Donald Trump se muestra, hasta ahora, muy complacido con el desempeño de su Secretario de Estado, y le ha cedido la iniciativa, cosa rara en él, en la lucha contra las dictaduras en América Latina. Concretamente, contra Maduro, hoy preso después de sus fanfarronadas de dictador con todos los poderes de Venezuela a sus caprichos discrecionales.
Rubio convocó y reunió a más de 60 países de América Latina, Europa, Asia para crear conciencia y unificar esfuerzos en la lucha contra el "terrorismo de izquierda", misma que se llevó acabo en la capital norteamericana y por la rección de los voceros oficiales y no oficiales de la izquierda internacional, podemos concluir que debió de causar temor en diferentes latitudes del mundo. México no asistió por razones obvias, su militancia izquierdista y la defensa, en su momento, del "chavismo", de la dictadura cubana y por la simpatía, nada simulada, por los candidatos perdedores en Perú y Colombia.
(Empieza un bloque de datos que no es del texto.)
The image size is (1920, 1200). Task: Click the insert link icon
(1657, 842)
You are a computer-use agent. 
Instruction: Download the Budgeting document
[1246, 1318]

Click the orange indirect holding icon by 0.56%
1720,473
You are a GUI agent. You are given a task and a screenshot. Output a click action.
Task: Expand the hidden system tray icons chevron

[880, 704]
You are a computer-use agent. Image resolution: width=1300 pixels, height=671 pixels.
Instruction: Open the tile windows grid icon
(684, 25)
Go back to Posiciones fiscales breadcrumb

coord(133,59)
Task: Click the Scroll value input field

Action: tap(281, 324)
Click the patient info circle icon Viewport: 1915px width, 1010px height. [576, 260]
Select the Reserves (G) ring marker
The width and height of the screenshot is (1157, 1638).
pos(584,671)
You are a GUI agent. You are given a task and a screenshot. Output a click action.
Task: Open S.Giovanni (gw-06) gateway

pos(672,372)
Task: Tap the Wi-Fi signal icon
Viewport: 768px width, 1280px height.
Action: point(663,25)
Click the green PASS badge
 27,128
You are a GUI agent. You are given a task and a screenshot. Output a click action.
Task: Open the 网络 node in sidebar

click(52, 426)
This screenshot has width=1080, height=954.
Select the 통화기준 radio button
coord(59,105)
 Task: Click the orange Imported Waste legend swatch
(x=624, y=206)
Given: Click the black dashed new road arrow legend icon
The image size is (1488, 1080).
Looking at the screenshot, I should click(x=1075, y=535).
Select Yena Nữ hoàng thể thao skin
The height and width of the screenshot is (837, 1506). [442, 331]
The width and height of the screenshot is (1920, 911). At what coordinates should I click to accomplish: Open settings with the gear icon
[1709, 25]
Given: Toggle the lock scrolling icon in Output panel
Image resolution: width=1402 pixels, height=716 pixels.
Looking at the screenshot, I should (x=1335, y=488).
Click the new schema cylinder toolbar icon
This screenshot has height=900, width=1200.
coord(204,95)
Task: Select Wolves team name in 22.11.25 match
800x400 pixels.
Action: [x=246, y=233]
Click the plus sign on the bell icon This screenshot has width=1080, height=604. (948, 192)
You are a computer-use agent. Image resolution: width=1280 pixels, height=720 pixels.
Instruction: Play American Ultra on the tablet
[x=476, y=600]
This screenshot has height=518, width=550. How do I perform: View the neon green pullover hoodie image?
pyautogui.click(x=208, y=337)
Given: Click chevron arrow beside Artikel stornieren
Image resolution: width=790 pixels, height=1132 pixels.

Es natural que muchos luchadores por lograr la libertad de sus pueblos se sientan entusiasmados y depositen toda su esperanza en la administración actual de nuestros vecinos del norte. No quiero ser "ave de mal agüero" pero, es muy pertinente tener siempre presente que ellos, los gringos, no tienen amigos, tienen intereses, es una constante en su actuar. Además, Marco Rubio es, como todos los políticos, intercambiable; ahora es, mañana no sabemos.
Lo deseable es que nosotros, en cada uno de nuestros países, demos la batalla políticamente hablando, para mantener tres principios básicos en el ser humano; derecho pleno a la libertad, derecho pleno a la propiedad privada y derecho pleno a conservar nuestras vidas.